#### SUPPLIED MATERIAL:

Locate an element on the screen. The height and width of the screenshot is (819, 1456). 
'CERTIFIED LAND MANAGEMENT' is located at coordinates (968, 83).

---

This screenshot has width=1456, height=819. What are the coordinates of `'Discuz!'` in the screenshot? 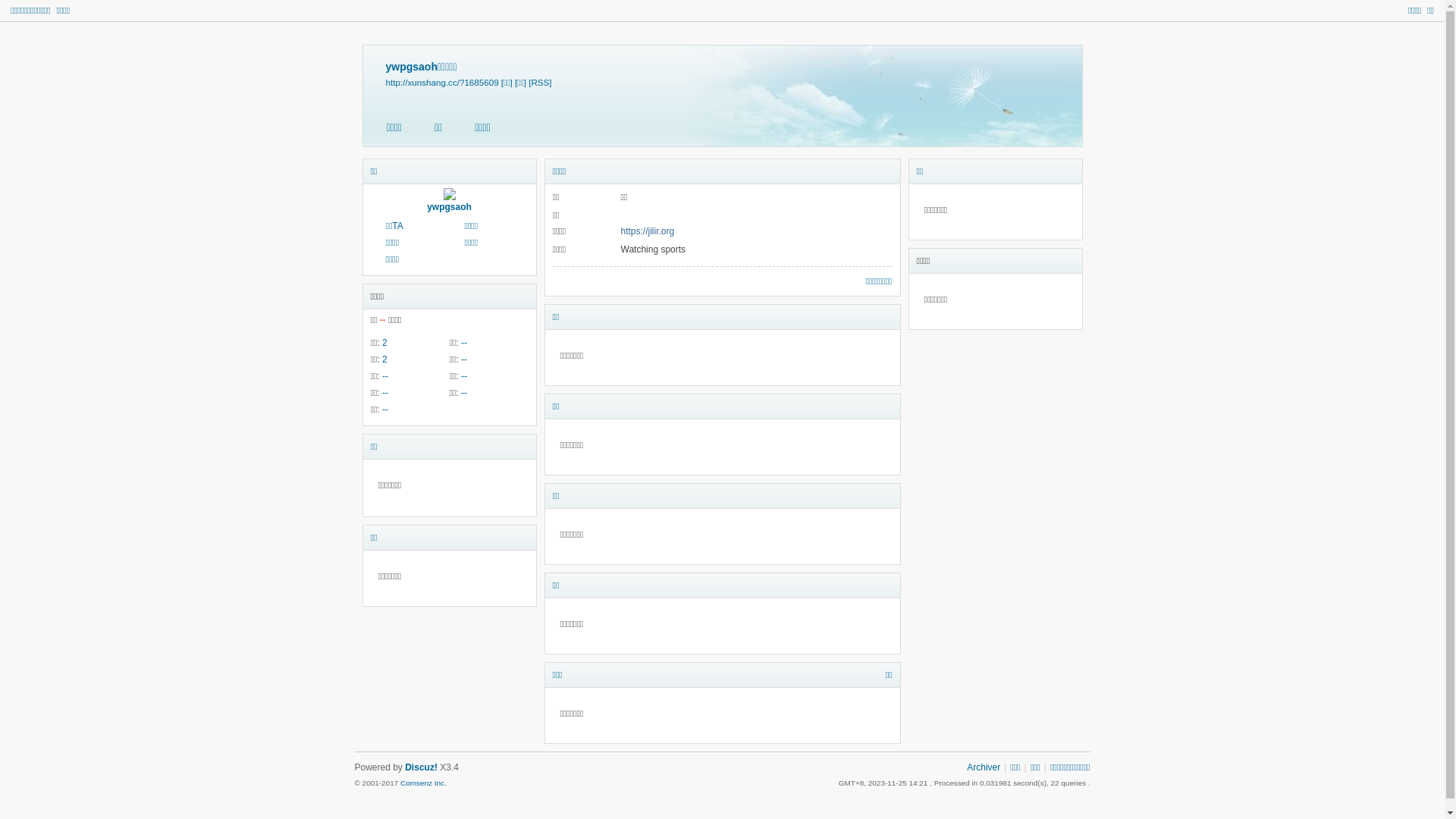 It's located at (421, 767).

--

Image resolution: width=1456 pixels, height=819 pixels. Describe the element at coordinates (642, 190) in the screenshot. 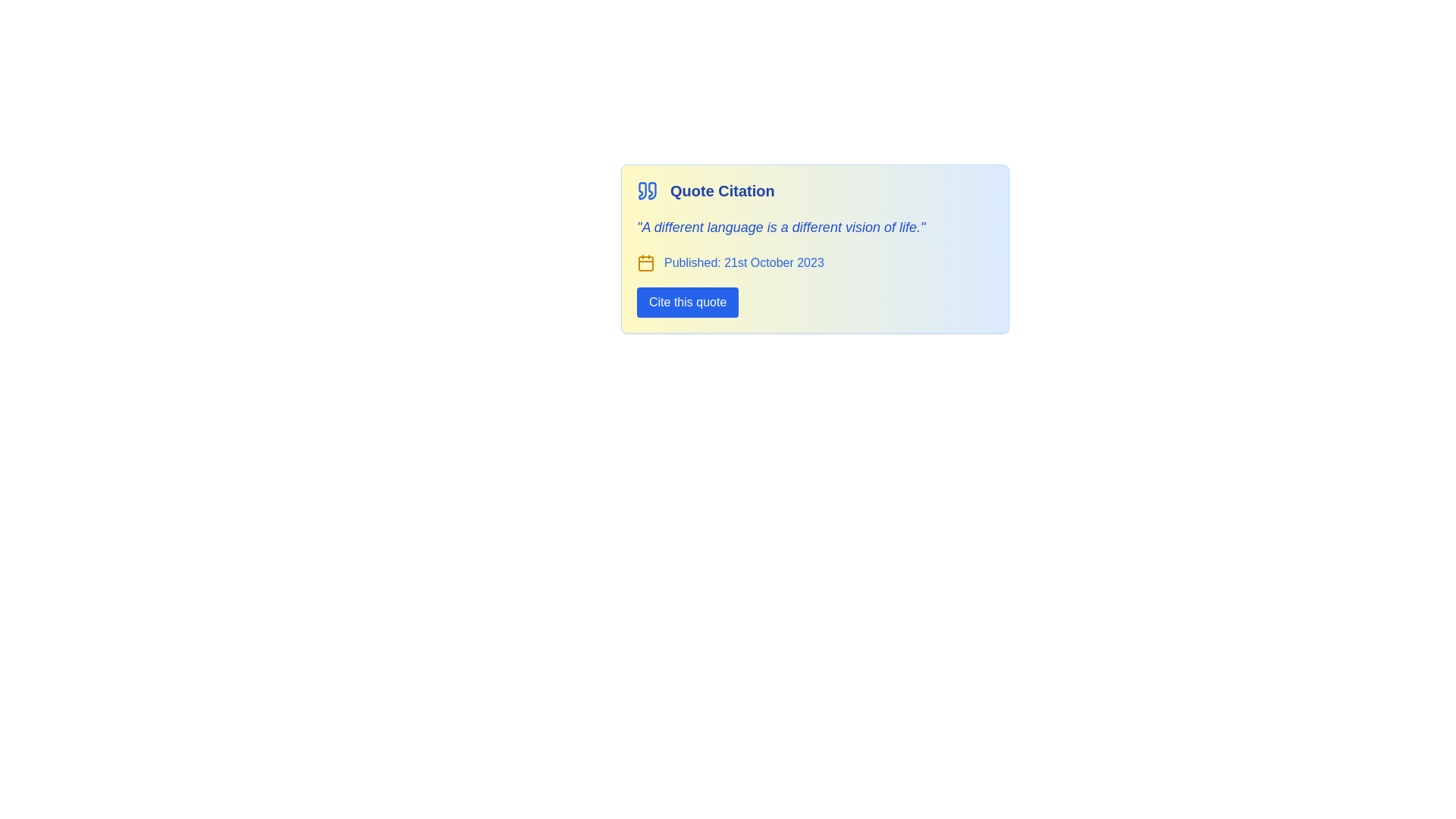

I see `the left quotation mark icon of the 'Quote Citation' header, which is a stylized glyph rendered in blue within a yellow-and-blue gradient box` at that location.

#### WHAT YOU WILL DO:
Lay out as a numbered list the lines from the one containing "Image resolution: width=1456" through the one containing "at that location.", leaving out blank lines and pictures.

#### EXPECTED ANSWER:
1. Image resolution: width=1456 pixels, height=819 pixels. Describe the element at coordinates (642, 190) in the screenshot. 
2. I see `the left quotation mark icon of the 'Quote Citation' header, which is a stylized glyph rendered in blue within a yellow-and-blue gradient box` at that location.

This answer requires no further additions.